A few months ago we wrote our first article in a series that attempts to build the framework for a digital asset specific risk factor model. In that piece, we proposed a foundational risk factor in the model – “crypto beta” – which represents broad crypto market risk in portfolios. The next step in this journey is to see whether it makes sense to include risks in the model that impact traditional asset classes in addition to crypto markets. Here is a summary of our findings:
- This is the second in a series of posts about the construction of a crypto-specific risk factor model. The first post proposed a foundational risk factor in the model – “crypto beta” – which represents broad crypto market risk in portfolios. The objective of this post is to determine whether it makes sense to add certain macro factors to a crypto-specific risk factor model alongside crypto beta.

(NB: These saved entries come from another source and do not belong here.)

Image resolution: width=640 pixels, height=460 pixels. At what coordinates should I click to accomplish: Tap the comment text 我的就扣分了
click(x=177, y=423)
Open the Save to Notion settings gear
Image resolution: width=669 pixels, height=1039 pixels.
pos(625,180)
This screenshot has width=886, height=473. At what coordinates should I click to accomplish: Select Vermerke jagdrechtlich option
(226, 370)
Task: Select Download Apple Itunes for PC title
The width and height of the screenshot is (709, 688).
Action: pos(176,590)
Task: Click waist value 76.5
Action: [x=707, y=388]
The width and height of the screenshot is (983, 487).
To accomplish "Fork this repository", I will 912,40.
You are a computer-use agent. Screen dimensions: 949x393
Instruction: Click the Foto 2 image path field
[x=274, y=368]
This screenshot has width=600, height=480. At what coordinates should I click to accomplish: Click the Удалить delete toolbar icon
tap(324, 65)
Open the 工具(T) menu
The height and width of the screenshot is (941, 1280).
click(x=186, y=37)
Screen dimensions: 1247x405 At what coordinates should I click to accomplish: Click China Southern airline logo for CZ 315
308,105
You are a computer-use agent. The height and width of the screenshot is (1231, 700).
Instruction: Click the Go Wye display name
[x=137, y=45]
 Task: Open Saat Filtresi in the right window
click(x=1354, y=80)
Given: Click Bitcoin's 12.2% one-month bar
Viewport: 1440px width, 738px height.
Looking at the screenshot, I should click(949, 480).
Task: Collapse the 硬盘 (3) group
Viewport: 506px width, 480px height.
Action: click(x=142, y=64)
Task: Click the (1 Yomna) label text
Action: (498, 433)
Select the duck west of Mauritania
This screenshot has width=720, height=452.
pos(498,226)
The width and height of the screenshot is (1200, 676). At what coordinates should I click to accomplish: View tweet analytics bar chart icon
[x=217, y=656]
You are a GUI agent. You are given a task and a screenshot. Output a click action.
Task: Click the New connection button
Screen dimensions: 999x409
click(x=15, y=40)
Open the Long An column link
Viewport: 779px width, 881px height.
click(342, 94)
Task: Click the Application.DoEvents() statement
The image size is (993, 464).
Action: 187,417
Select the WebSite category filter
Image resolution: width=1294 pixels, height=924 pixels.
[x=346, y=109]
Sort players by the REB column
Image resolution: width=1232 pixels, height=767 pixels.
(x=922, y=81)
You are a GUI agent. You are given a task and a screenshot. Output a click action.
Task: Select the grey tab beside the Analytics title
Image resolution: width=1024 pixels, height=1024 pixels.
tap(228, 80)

- Historically, it was the case that digital assets had little relationship with the largest asset classes in investor portfolios, stocks and bonds. Over more recent periods though, that story may have changed. For example, Bitcoin’s correlation with the NASDAQ is at all time highs.
- Six of the nine traditional asset classes we tested exhibited statistically significant relationships with crypto over a multi-year period.
- To avoid material collinearity and an excessive number of factors in the model, we selected two macro factors to add to our model: Equities and Inflation.
- We believe this risk model that includes macro factors brings value to those managing digital asset portfolios, as they can understand the significance of macro versus crypto-specific risk drivers in their portfolio. There is also an application for the multi-asset class investor that has (or is seeking to add) crypto exposure to their portfolio.